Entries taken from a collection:
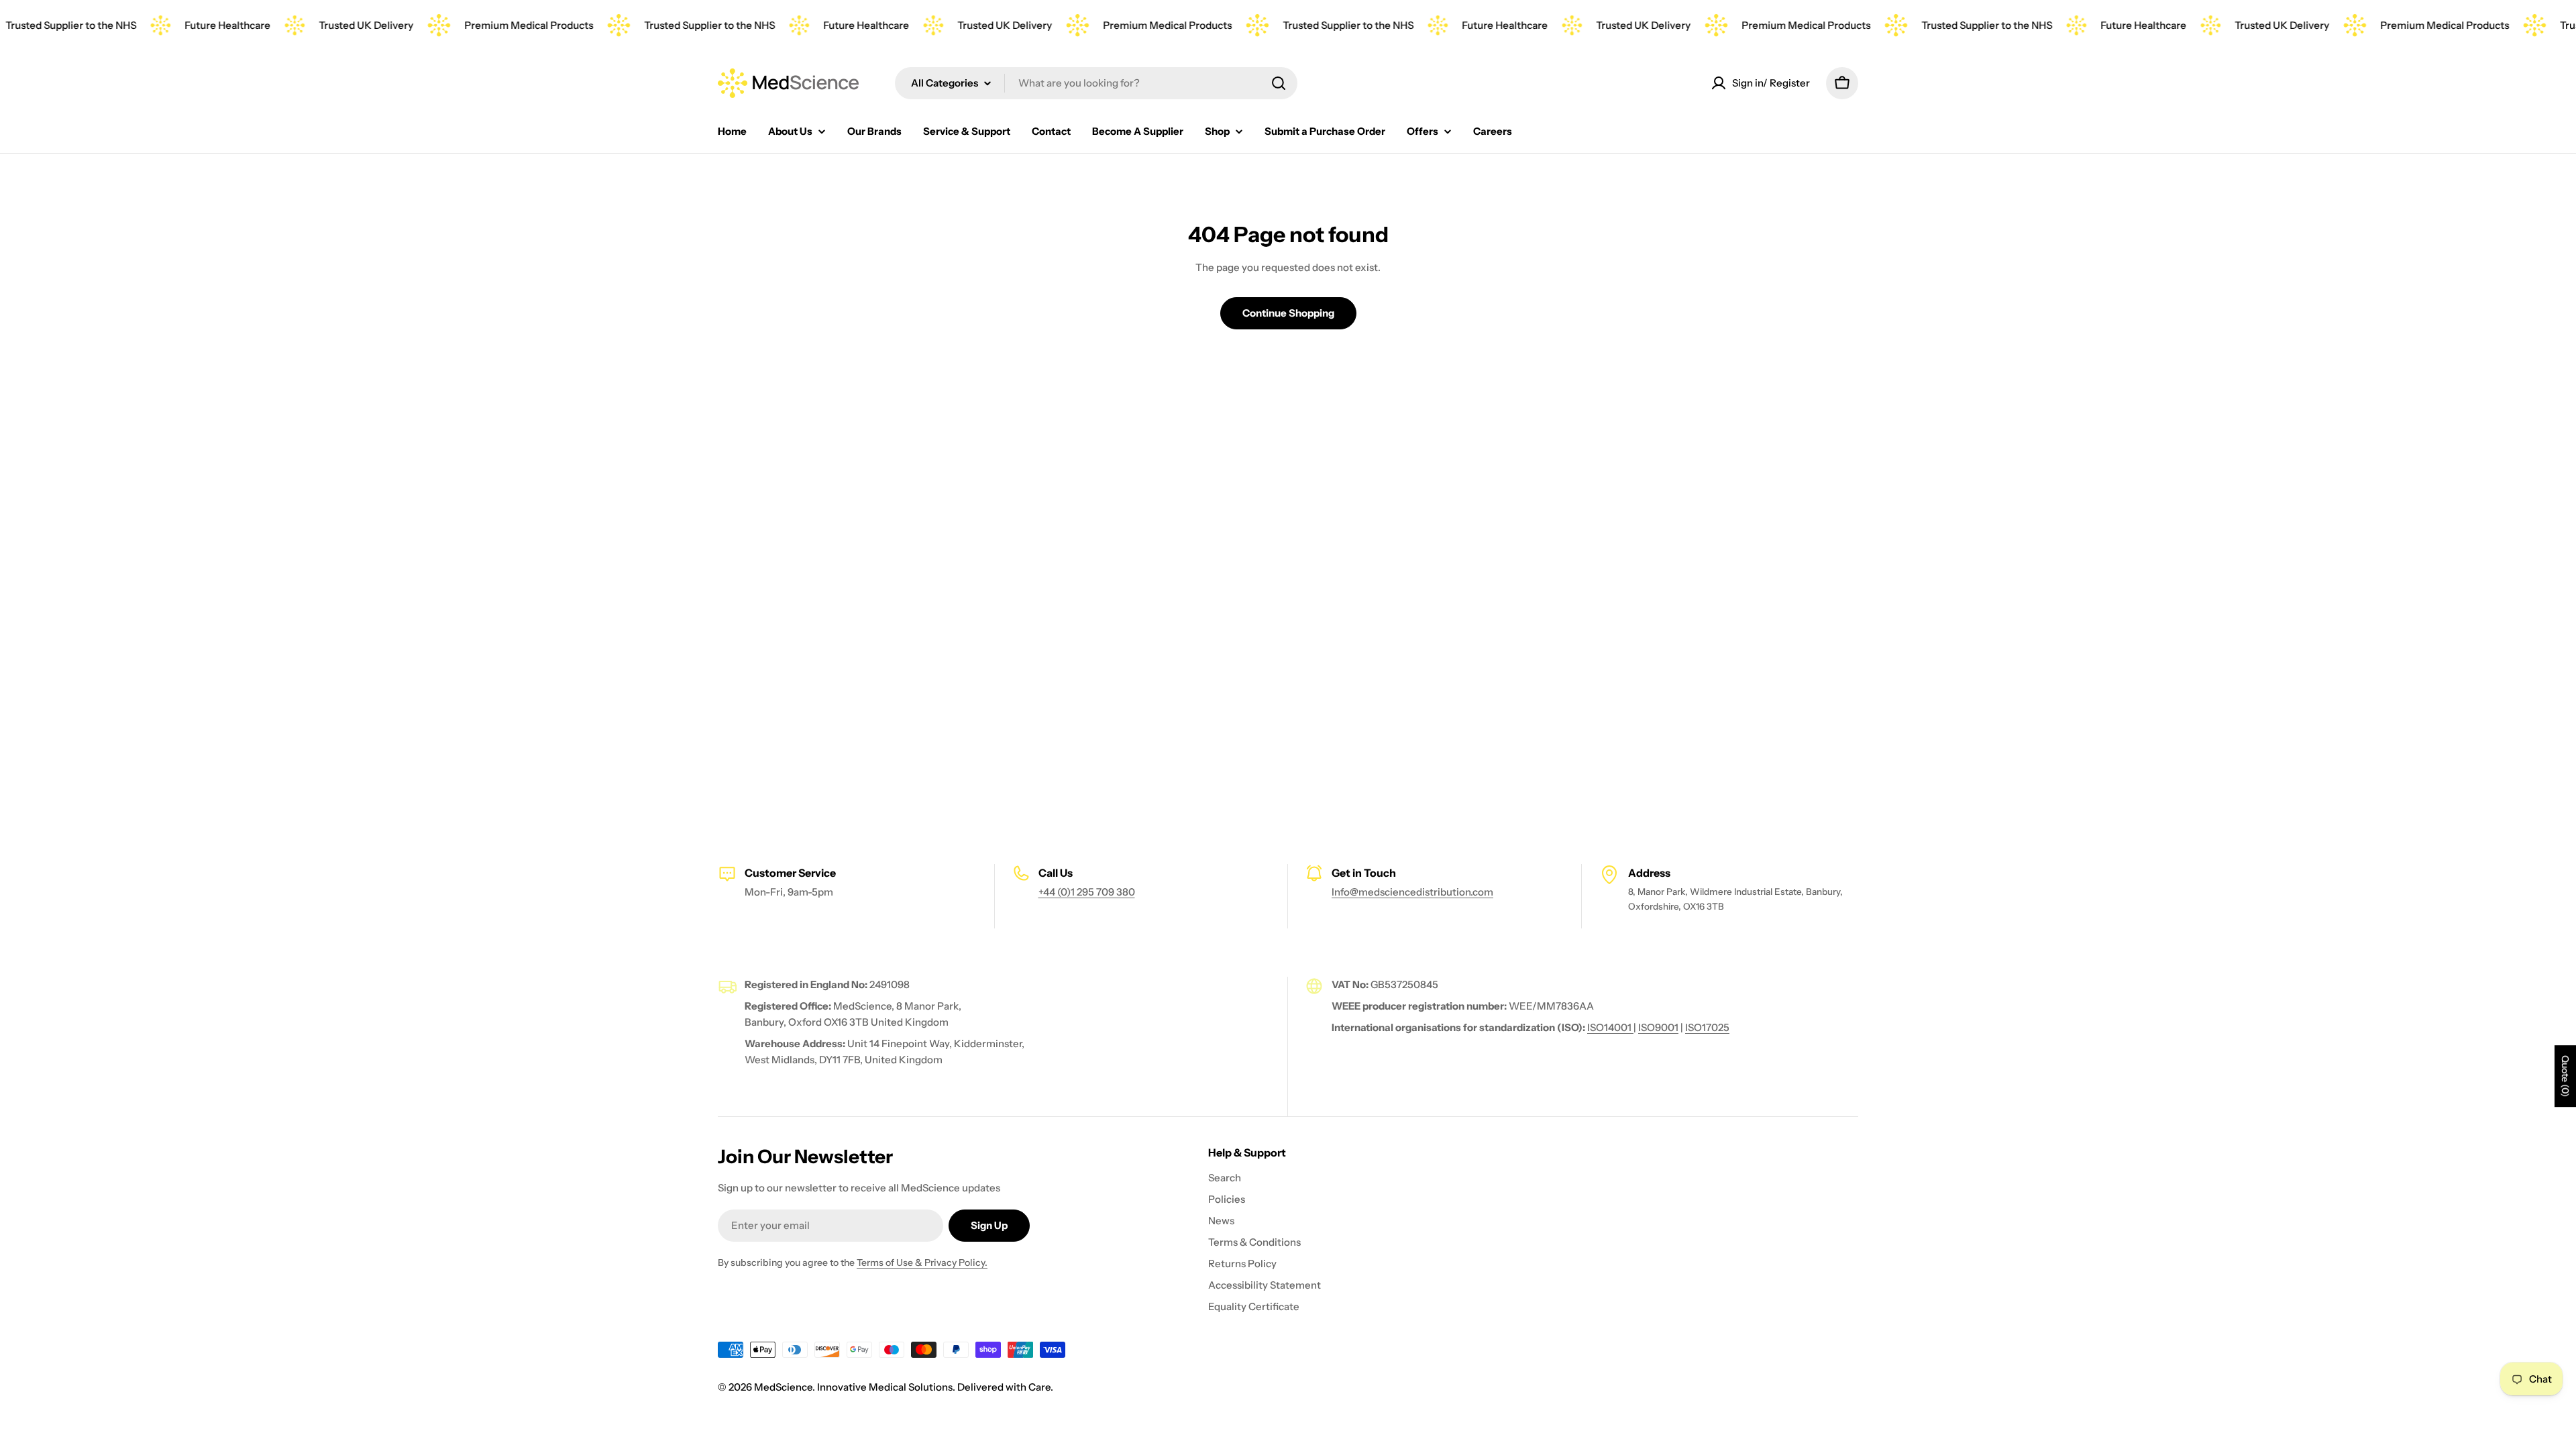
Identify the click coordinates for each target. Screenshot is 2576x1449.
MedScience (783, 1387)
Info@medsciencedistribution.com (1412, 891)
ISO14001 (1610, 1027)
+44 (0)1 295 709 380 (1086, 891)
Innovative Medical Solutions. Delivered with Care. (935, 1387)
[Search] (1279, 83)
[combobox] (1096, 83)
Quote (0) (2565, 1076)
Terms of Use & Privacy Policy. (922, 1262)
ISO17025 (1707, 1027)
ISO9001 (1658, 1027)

TASK STATEMENT -> Each line from the one that holds "Innovative Medical Solutions." to the end of the records above should be transcribed exactly, both ends included.

OUTPUT BELOW ->
Innovative Medical Solutions. Delivered with Care. (935, 1387)
[Search] (1279, 83)
[combobox] (1096, 83)
Quote (0) (2565, 1076)
Terms of Use & Privacy Policy. (922, 1262)
ISO17025 (1707, 1027)
ISO9001 (1658, 1027)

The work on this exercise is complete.